Te beantwoorden vragen
A. Hoeveel loon per jaar geniet de meestverdienende werknemer van de bv zonder aanmerkelijk belang volgens de tekst over de gebruikelijkloonregeling?
B. Bewerk de tekst over de gebruikelijkloonregeling: schrijf het deel van "De Kennisgroep loonheffing" tot "kader van gebruikelijkloonregeling." opnieuw uit en vervang daarbij "standpunt" door "oordeel".
C. Vervolg de tekst over de gebruikelijkloonregeling na de laatste zin die er staat.

De Kennisgroep loonheffing algemeen heeft een standpunt ingenomen over het loon van de meestverdienende werknemer in het kader van gebruikelijkloonregeling.
A en B voeren gezamenlijk het bestuur over en bv. A en B hebben met de bv een arbeidsovereenkomst gesloten en houden ieder 50% van de aandelen in de bv. A geniet een loon van € 230.000 per jaar. B geniet een loon van € 190.000 per jaar. Met uitzondering van de hoogte van het loon zijn de arbeidsovereenkomsten van A en B gelijk. Naast het gezamenlijke bestuur van de bv verrichten A en B geen andere activiteiten.
Er is geen onderzoek gedaan naar de meest vergelijkbare dienstbetrekking; het gebruikelijk loon van B wordt vastgesteld op het loon van de meestverdienende werknemer. De meestverdienende werknemer van de bv zonder aanmerkelijk belang geniet een loon van € 200.000 per jaar.

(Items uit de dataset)
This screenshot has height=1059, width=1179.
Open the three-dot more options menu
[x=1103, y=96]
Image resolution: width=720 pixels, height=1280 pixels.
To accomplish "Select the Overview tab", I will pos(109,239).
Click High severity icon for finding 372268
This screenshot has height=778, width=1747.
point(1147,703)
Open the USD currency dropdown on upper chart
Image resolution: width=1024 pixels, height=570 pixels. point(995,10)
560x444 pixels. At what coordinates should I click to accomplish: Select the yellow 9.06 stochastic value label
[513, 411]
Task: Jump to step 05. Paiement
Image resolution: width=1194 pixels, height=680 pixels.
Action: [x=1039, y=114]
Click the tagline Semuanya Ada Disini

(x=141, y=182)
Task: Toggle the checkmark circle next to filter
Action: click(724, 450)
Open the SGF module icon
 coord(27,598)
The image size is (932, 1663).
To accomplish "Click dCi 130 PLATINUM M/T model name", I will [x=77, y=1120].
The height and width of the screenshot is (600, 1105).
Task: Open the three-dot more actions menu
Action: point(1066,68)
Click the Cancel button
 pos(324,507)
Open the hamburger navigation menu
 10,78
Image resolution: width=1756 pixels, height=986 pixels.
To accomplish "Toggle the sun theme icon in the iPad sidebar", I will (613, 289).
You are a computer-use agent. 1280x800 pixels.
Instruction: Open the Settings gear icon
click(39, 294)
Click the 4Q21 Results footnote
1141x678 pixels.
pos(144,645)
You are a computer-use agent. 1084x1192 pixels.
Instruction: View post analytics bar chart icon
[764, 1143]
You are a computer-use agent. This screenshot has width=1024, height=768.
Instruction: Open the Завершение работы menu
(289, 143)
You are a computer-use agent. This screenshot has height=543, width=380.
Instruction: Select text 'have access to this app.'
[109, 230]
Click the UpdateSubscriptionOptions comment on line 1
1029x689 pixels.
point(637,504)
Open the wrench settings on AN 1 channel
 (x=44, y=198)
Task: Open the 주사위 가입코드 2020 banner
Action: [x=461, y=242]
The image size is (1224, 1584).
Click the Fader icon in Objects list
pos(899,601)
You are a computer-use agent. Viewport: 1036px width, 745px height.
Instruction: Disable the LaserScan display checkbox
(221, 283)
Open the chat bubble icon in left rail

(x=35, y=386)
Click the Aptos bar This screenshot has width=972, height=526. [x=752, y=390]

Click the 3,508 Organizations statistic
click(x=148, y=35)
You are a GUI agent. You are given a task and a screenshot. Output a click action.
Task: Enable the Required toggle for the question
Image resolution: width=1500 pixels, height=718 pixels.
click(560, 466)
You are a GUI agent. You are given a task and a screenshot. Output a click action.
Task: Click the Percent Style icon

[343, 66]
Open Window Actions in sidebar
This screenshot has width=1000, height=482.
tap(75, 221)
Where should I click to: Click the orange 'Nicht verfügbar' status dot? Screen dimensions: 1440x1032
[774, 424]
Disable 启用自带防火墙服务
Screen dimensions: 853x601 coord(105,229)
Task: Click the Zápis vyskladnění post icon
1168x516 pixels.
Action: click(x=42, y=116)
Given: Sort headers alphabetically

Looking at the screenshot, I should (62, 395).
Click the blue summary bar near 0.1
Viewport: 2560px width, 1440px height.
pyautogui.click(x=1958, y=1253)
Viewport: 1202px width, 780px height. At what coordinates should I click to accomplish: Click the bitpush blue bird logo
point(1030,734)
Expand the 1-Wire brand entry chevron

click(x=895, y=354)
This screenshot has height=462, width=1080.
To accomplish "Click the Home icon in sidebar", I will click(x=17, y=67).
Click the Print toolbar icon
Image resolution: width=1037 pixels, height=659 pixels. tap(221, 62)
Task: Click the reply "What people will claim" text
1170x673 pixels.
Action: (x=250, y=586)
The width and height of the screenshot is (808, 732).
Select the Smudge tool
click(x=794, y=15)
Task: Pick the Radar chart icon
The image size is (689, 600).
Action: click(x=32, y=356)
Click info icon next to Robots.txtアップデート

Antwoorden per opdracht
A. € 200.000 per jaar.

B.
De Kennisgroep loonheffing algemeen heeft een oordeel ingenomen over het loon van de meestverdienende werknemer in het kader van gebruikelijkloonregeling.

C.
Moet het gebruikelijk loon van een werknemer met een aanmerkelijk belang (hierna: AB-werknemer) worden gesteld op het loon van de meestverdienende andere AB-werknemer in dienst bij de (verbonden) vennootschap?
Ja. Het gebruikelijk loon moet in casu in beginsel worden gesteld op het loon van de werknemer met het hoogste loon in de zin van artikel 12a, eerste lid, onderdeel b, van de Wet op de loonbelasting 1964 (hierna: Wet LB 1964). Het is hierbij niet van belang of deze werknemer wel of geen aanmerkelijk belang heeft.
Het gebruikelijk loon van B bedraagt derhalve in beginsel € 230.000. B heeft echter de mogelijkheid om met toepassing van de tegenbewijsregeling van artikel 12a, tweede lid, Wet LB 1964 aannemelijk te maken dat het gebruikelijk loon moet worden gesteld op het loon van een werknemer met de meest vergelijkbare dienstbetrekking waarbij een aanmerkelijk belang geen rol speelt.
In artikel 12a Wet LB 1964 is geregeld hoe het gebruikelijk loon moet worden vastgesteld. Het betreft een samenstel van regels die moeten leiden tot een zakelijk te achten (gebruikelijk) loon.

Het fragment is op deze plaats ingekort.